____ Material to process
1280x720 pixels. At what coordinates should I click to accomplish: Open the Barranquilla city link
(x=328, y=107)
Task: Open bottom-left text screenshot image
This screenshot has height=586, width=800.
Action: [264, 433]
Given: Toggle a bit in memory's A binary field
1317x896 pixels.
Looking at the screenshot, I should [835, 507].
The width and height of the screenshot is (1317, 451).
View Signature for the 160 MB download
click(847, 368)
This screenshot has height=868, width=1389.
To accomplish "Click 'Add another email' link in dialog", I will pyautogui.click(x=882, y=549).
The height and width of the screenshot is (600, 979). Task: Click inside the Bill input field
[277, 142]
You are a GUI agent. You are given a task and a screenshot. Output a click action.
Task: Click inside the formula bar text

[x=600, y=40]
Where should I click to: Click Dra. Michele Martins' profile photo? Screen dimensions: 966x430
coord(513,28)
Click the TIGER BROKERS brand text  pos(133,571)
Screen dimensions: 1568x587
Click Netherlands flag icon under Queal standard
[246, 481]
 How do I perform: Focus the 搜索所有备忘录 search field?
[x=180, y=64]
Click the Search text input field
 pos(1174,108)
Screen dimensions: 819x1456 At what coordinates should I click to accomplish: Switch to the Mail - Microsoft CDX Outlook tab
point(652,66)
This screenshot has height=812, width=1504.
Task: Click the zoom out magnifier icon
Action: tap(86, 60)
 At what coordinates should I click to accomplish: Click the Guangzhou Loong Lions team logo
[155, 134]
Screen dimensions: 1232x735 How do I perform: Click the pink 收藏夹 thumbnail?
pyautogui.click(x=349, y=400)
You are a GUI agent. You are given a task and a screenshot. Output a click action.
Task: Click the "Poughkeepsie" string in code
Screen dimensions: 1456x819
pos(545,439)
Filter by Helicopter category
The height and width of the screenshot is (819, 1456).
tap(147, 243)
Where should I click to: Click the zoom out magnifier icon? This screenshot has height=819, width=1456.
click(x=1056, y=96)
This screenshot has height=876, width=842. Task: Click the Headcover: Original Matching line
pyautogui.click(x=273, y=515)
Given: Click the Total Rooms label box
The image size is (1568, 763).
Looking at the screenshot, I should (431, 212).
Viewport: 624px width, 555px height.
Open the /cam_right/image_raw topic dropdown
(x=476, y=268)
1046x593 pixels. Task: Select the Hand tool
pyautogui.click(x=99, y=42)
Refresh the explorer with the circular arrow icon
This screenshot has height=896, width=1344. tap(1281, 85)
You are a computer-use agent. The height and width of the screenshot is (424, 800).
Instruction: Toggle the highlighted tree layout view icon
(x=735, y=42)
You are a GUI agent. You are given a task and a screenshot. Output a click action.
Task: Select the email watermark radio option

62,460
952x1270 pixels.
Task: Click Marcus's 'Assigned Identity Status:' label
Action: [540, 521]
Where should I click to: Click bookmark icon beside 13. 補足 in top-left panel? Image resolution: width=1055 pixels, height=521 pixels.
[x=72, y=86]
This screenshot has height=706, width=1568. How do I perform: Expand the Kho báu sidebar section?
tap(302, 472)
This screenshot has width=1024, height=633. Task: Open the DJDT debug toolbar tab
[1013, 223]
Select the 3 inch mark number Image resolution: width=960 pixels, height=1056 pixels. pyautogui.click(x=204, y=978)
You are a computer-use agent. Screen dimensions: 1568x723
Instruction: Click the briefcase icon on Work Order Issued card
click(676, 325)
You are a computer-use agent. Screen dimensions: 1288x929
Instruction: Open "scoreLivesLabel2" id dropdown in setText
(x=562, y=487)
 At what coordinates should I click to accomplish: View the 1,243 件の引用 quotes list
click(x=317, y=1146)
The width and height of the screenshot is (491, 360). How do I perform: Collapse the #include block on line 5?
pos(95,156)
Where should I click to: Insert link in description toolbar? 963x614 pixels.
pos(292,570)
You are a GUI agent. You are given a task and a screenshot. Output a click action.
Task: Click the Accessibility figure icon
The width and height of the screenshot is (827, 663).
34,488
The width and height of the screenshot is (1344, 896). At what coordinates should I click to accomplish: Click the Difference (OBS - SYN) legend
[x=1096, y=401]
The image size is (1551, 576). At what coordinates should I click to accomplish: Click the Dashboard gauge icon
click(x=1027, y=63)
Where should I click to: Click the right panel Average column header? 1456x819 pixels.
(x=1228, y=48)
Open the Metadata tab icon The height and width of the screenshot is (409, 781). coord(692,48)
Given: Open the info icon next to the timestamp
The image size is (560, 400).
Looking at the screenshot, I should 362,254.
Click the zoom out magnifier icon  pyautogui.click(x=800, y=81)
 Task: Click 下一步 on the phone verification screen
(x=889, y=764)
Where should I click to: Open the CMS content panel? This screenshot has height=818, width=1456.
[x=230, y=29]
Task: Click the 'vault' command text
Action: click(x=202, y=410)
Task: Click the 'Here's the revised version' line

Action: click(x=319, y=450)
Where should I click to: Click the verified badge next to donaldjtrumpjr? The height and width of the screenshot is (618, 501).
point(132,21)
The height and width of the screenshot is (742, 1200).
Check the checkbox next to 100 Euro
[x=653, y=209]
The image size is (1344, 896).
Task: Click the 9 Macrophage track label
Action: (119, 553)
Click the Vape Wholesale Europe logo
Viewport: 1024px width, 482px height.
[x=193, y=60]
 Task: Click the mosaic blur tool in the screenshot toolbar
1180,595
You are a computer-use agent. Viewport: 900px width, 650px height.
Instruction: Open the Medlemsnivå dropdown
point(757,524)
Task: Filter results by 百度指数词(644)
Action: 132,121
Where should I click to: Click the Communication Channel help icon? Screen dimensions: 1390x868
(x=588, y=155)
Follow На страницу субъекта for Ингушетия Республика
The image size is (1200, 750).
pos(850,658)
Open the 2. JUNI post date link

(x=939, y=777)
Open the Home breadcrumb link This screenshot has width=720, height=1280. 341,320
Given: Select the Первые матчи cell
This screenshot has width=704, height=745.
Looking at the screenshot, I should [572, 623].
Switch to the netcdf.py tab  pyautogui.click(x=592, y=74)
________
### Set task
Reproduce all of the material above, substituting "Display size" for every occurrence of "Screen dimensions" and leaving everything else unchanged.

### Written solution
1280x720 pixels. At what coordinates should I click to accomplish: Open the Barranquilla city link
(x=328, y=107)
Task: Open bottom-left text screenshot image
This screenshot has height=586, width=800.
Action: [264, 433]
Given: Toggle a bit in memory's A binary field
1317x896 pixels.
Looking at the screenshot, I should [835, 507].
The width and height of the screenshot is (1317, 451).
View Signature for the 160 MB download
click(847, 368)
This screenshot has height=868, width=1389.
To accomplish "Click 'Add another email' link in dialog", I will pyautogui.click(x=882, y=549).
The height and width of the screenshot is (600, 979). Task: Click inside the Bill input field
[277, 142]
You are a GUI agent. You are given a task and a screenshot. Output a click action.
Task: Click inside the formula bar text

[x=600, y=40]
Where should I click to: Click Dra. Michele Martins' profile photo? Display size: 966x430
coord(513,28)
Click the TIGER BROKERS brand text  pos(133,571)
Display size: 1568x587
Click Netherlands flag icon under Queal standard
[246, 481]
 How do I perform: Focus the 搜索所有备忘录 search field?
[x=180, y=64]
Click the Search text input field
 pos(1174,108)
Display size: 819x1456 At what coordinates should I click to accomplish: Switch to the Mail - Microsoft CDX Outlook tab
point(652,66)
This screenshot has height=812, width=1504.
Task: Click the zoom out magnifier icon
Action: tap(86, 60)
 At what coordinates should I click to accomplish: Click the Guangzhou Loong Lions team logo
[155, 134]
Display size: 1232x735 How do I perform: Click the pink 收藏夹 thumbnail?
pyautogui.click(x=349, y=400)
You are a GUI agent. You are given a task and a screenshot. Output a click action.
Task: Click the "Poughkeepsie" string in code
Display size: 1456x819
pos(545,439)
Filter by Helicopter category
The height and width of the screenshot is (819, 1456).
tap(147, 243)
Where should I click to: Click the zoom out magnifier icon? This screenshot has height=819, width=1456.
click(x=1056, y=96)
This screenshot has height=876, width=842. Task: Click the Headcover: Original Matching line
pyautogui.click(x=273, y=515)
Given: Click the Total Rooms label box
The image size is (1568, 763).
Looking at the screenshot, I should (431, 212).
Viewport: 624px width, 555px height.
Open the /cam_right/image_raw topic dropdown
(x=476, y=268)
1046x593 pixels. Task: Select the Hand tool
pyautogui.click(x=99, y=42)
Refresh the explorer with the circular arrow icon
This screenshot has height=896, width=1344. tap(1281, 85)
You are a computer-use agent. The height and width of the screenshot is (424, 800).
Instruction: Toggle the highlighted tree layout view icon
(x=735, y=42)
You are a GUI agent. You are given a task and a screenshot. Output a click action.
Task: Select the email watermark radio option

62,460
952x1270 pixels.
Task: Click Marcus's 'Assigned Identity Status:' label
Action: [540, 521]
Where should I click to: Click bookmark icon beside 13. 補足 in top-left panel? Image resolution: width=1055 pixels, height=521 pixels.
[x=72, y=86]
This screenshot has height=706, width=1568. How do I perform: Expand the Kho báu sidebar section?
tap(302, 472)
This screenshot has width=1024, height=633. Task: Open the DJDT debug toolbar tab
[1013, 223]
Select the 3 inch mark number Image resolution: width=960 pixels, height=1056 pixels. pyautogui.click(x=204, y=978)
You are a computer-use agent. Display size: 1568x723
Instruction: Click the briefcase icon on Work Order Issued card
click(676, 325)
You are a computer-use agent. Display size: 1288x929
Instruction: Open "scoreLivesLabel2" id dropdown in setText
(x=562, y=487)
 At what coordinates should I click to accomplish: View the 1,243 件の引用 quotes list
click(x=317, y=1146)
The width and height of the screenshot is (491, 360). How do I perform: Collapse the #include block on line 5?
pos(95,156)
Where should I click to: Insert link in description toolbar? 963x614 pixels.
pos(292,570)
You are a GUI agent. You are given a task and a screenshot. Output a click action.
Task: Click the Accessibility figure icon
The width and height of the screenshot is (827, 663).
34,488
The width and height of the screenshot is (1344, 896). At what coordinates should I click to accomplish: Click the Difference (OBS - SYN) legend
[x=1096, y=401]
The image size is (1551, 576). At what coordinates should I click to accomplish: Click the Dashboard gauge icon
click(x=1027, y=63)
Where should I click to: Click the right panel Average column header? 1456x819 pixels.
(x=1228, y=48)
Open the Metadata tab icon The height and width of the screenshot is (409, 781). coord(692,48)
Given: Open the info icon next to the timestamp
The image size is (560, 400).
Looking at the screenshot, I should 362,254.
Click the zoom out magnifier icon  pyautogui.click(x=800, y=81)
 Task: Click 下一步 on the phone verification screen
(x=889, y=764)
Where should I click to: Open the CMS content panel? This screenshot has height=818, width=1456.
[x=230, y=29]
Task: Click the 'vault' command text
Action: click(x=202, y=410)
Task: Click the 'Here's the revised version' line

Action: click(x=319, y=450)
Where should I click to: Click the verified badge next to donaldjtrumpjr? The height and width of the screenshot is (618, 501).
point(132,21)
The height and width of the screenshot is (742, 1200).
Check the checkbox next to 100 Euro
[x=653, y=209]
The image size is (1344, 896).
Task: Click the 9 Macrophage track label
Action: (119, 553)
Click the Vape Wholesale Europe logo
Viewport: 1024px width, 482px height.
[x=193, y=60]
 Task: Click the mosaic blur tool in the screenshot toolbar
1180,595
You are a computer-use agent. Viewport: 900px width, 650px height.
Instruction: Open the Medlemsnivå dropdown
point(757,524)
Task: Filter results by 百度指数词(644)
Action: 132,121
Where should I click to: Click the Communication Channel help icon? Display size: 1390x868
(x=588, y=155)
Follow На страницу субъекта for Ингушетия Республика
The image size is (1200, 750).
pos(850,658)
Open the 2. JUNI post date link

(x=939, y=777)
Open the Home breadcrumb link This screenshot has width=720, height=1280. 341,320
Given: Select the Первые матчи cell
This screenshot has width=704, height=745.
Looking at the screenshot, I should [572, 623].
Switch to the netcdf.py tab  pyautogui.click(x=592, y=74)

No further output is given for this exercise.